TASK DESCRIPTION
Leave out every picture, and return exactly the lines from the line containing "You are a GUI" through the end of the records below, both inclusive.

Stored records:
* * * *

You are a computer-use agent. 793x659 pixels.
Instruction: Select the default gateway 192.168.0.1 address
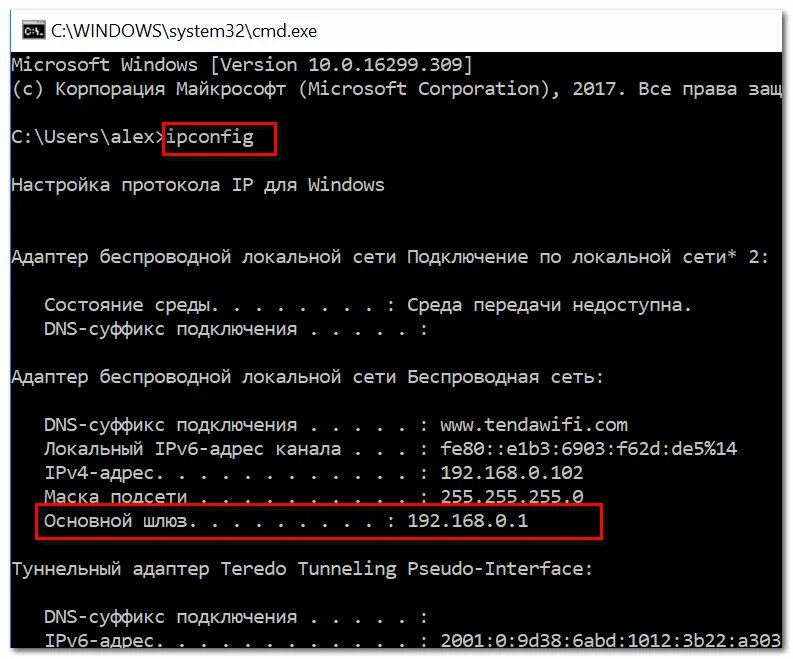pos(468,520)
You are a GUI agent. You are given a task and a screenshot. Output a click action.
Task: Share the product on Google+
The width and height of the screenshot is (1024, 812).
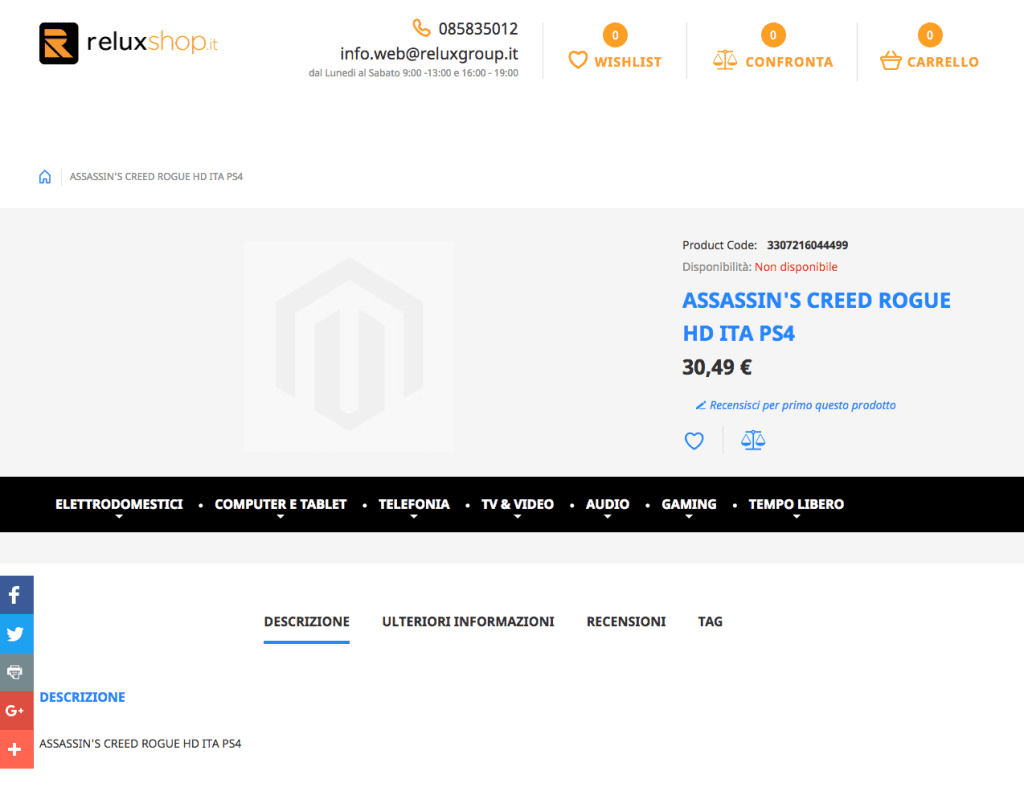(16, 711)
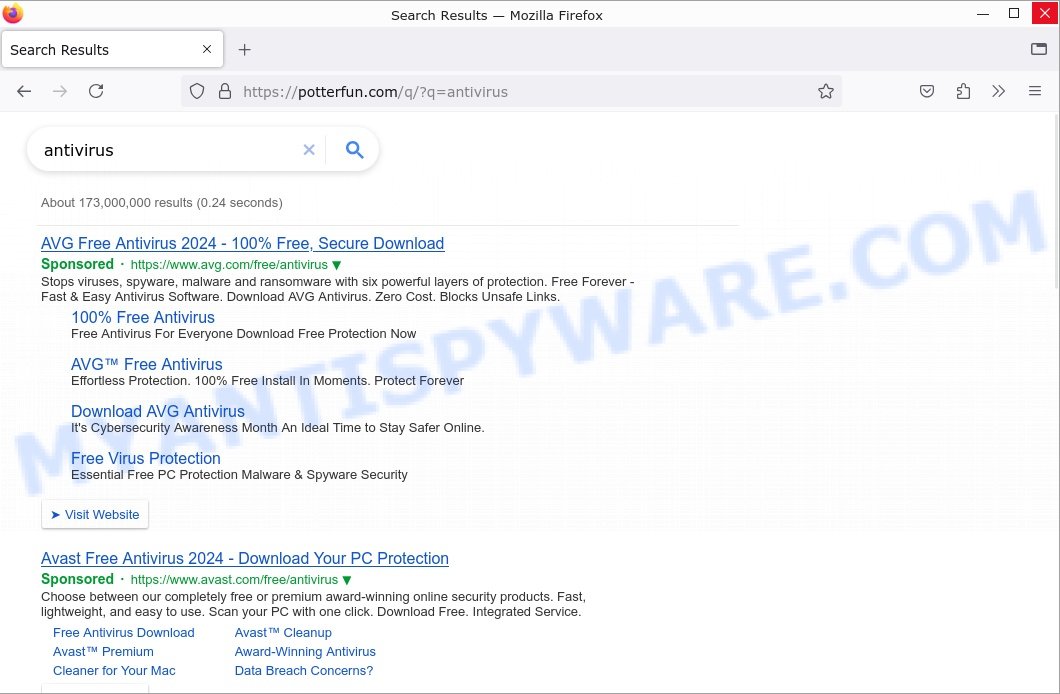Screen dimensions: 1060x694
Task: Clear the search box with X icon
Action: [309, 150]
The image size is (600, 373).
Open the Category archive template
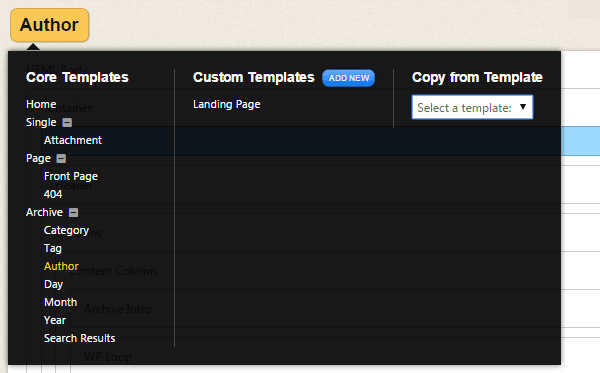[66, 230]
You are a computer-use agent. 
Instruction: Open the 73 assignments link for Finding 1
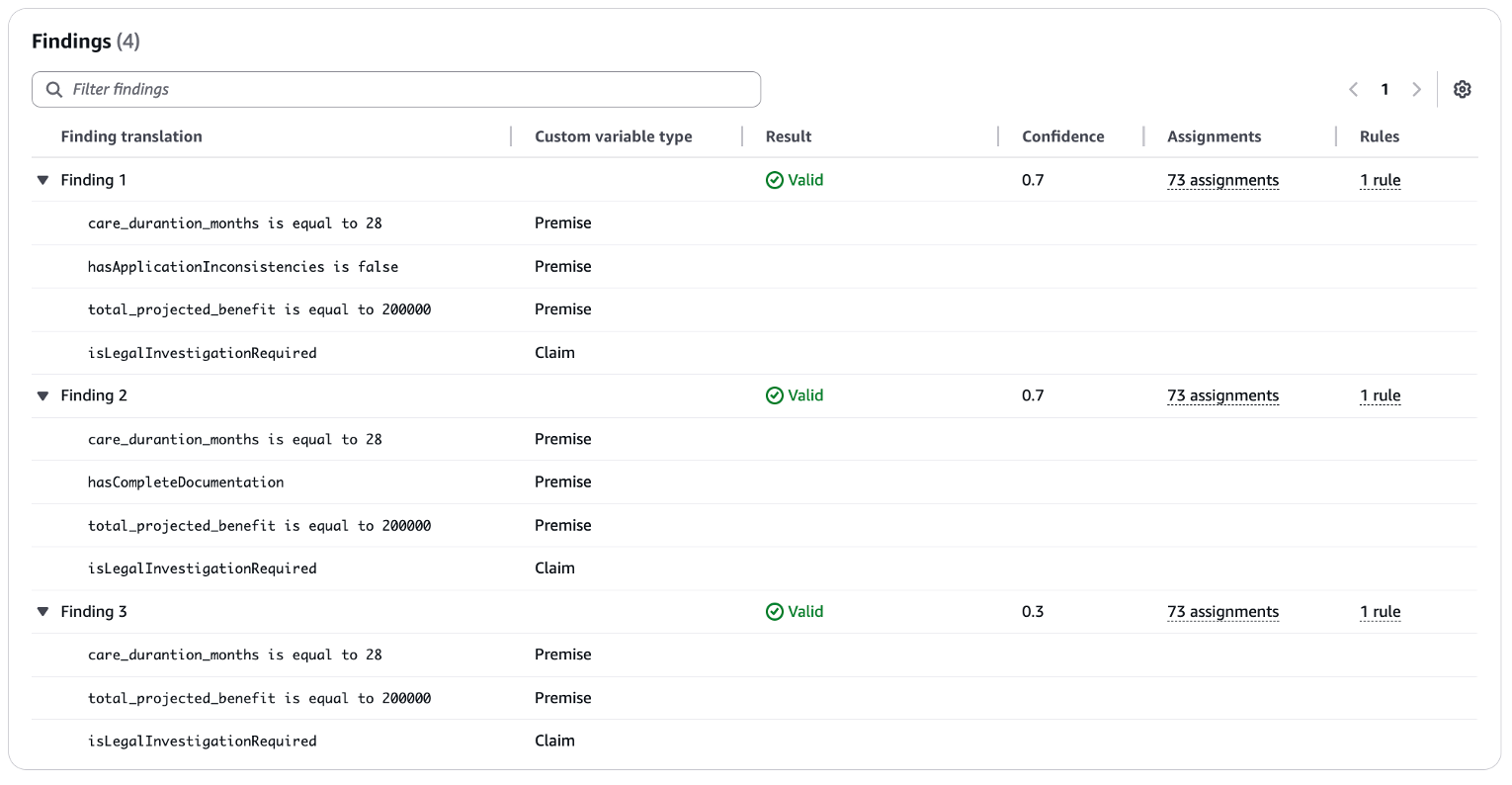[1223, 180]
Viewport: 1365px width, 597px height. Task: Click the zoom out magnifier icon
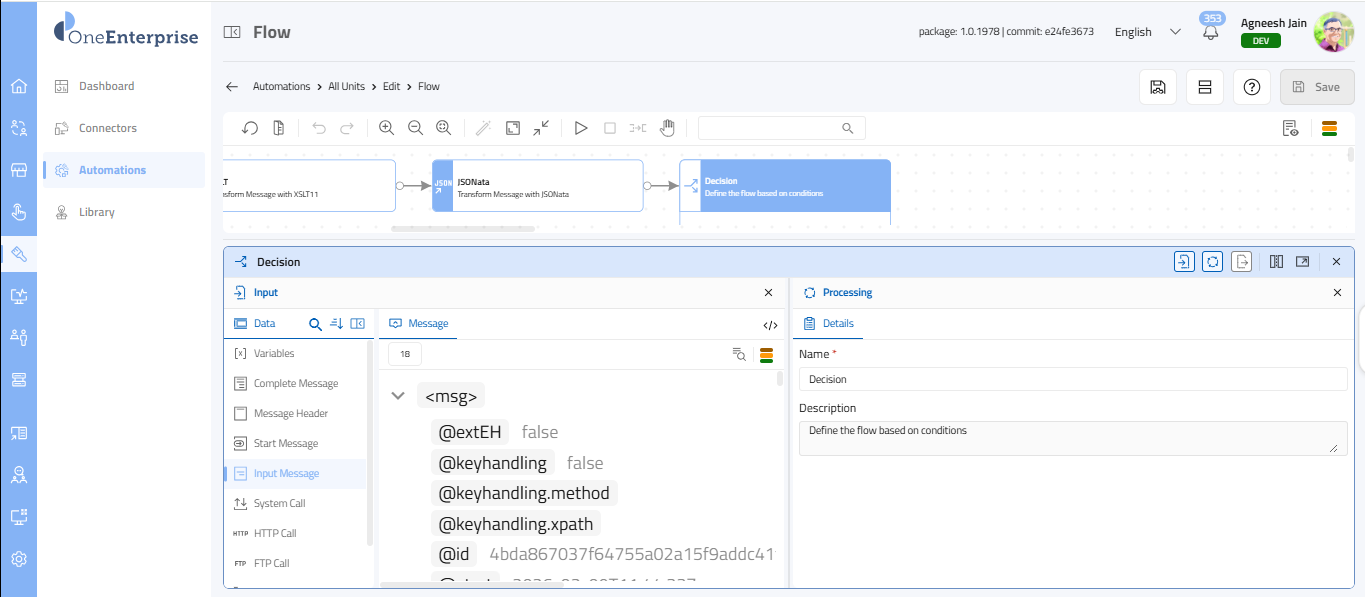(415, 128)
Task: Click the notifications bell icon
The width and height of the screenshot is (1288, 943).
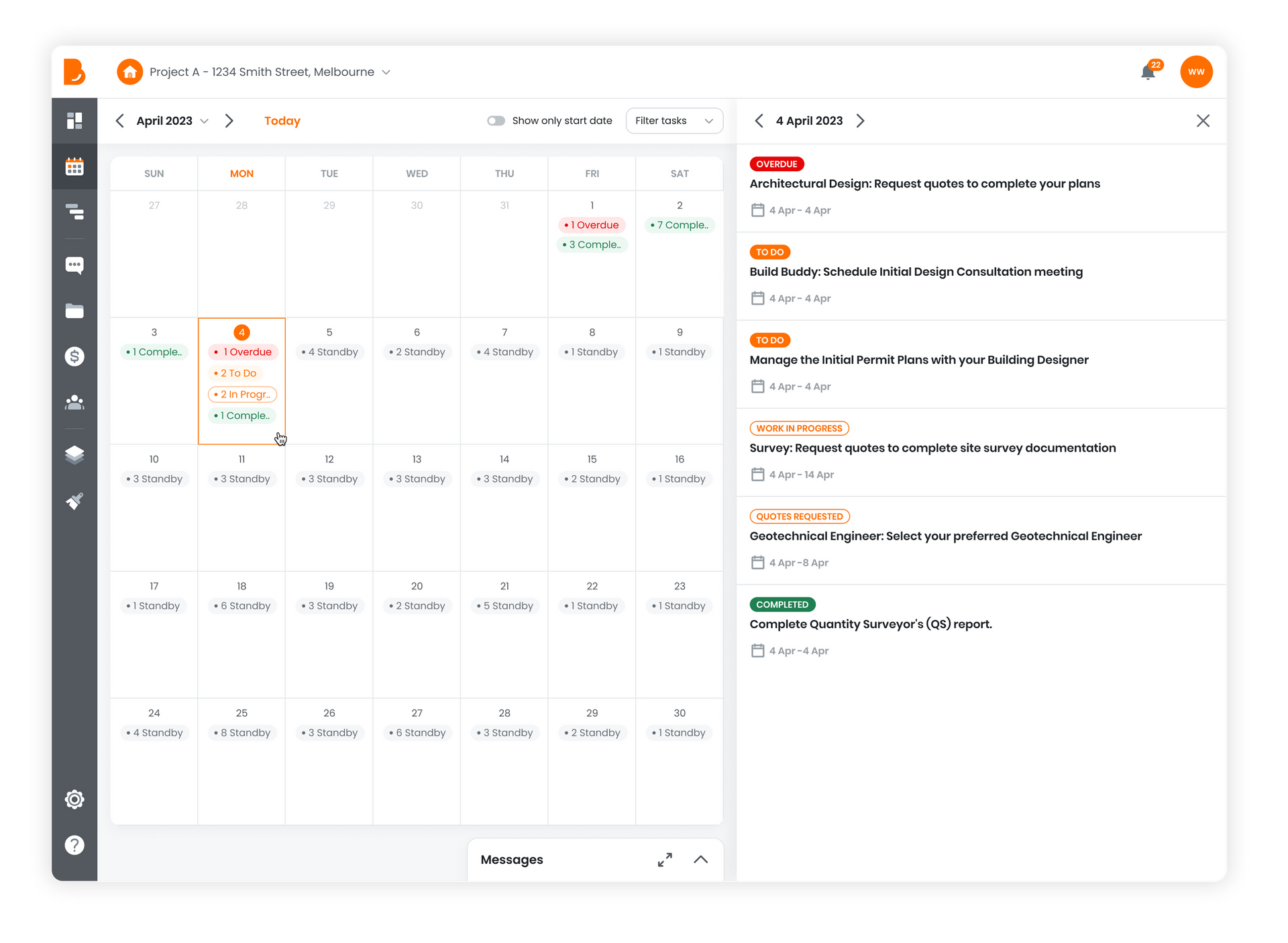Action: (1148, 72)
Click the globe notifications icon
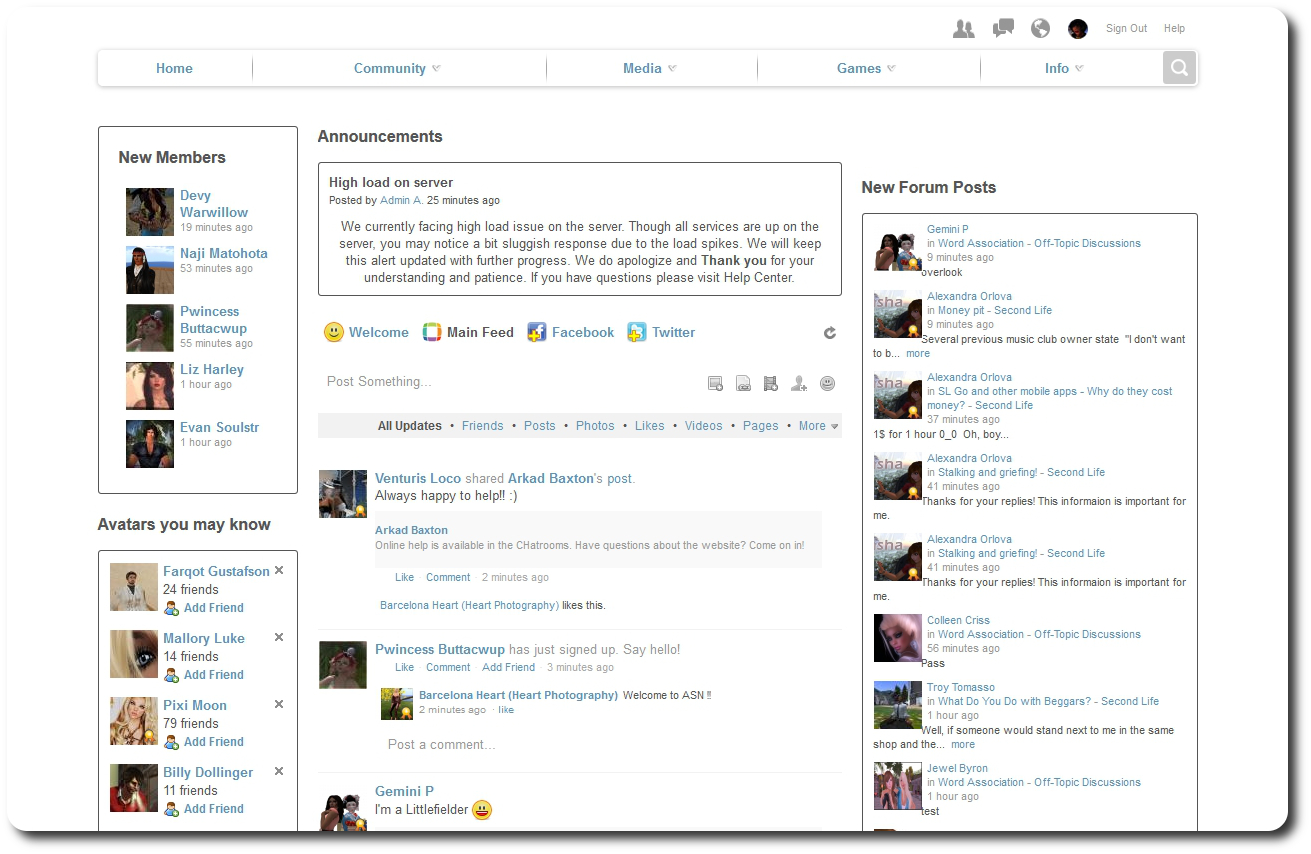This screenshot has width=1311, height=854. [1040, 29]
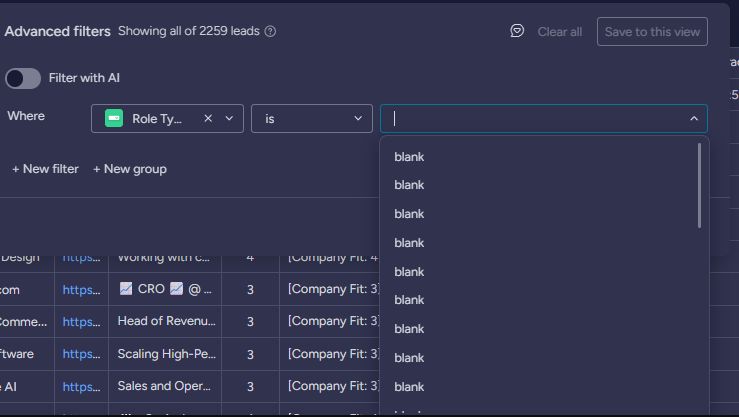Add a New group

click(x=130, y=169)
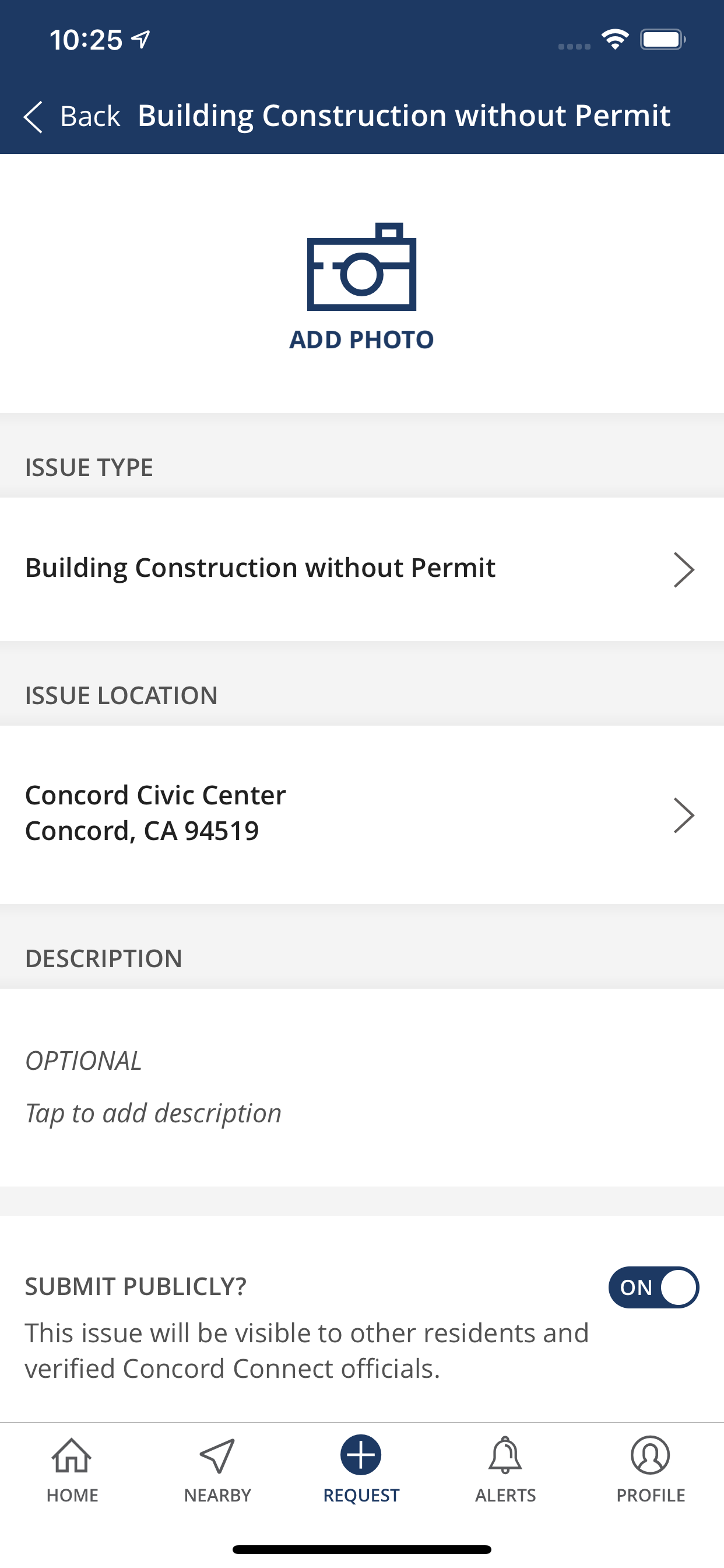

* * * *

WRITTEN RESPONSE
You are a GUI agent. You are given a task and a screenshot. Output a click action.
Task: Share the product on Google+
The width and height of the screenshot is (1024, 812).
(16, 711)
Screen dimensions: 1060x694
Task: Clear the search box with X icon
Action: [309, 150]
The image size is (600, 373).
Open the Category archive template
[66, 230]
You are a computer-use agent. 
Instruction: Open the 73 assignments link for Finding 1
[1223, 180]
Viewport: 1365px width, 597px height. Task: Click the zoom out magnifier icon
(415, 128)
Task: Click the notifications bell icon
The width and height of the screenshot is (1288, 943).
Action: (1148, 72)
Click the globe notifications icon
This screenshot has width=1311, height=854. [1040, 29]
Add a New group

click(x=130, y=169)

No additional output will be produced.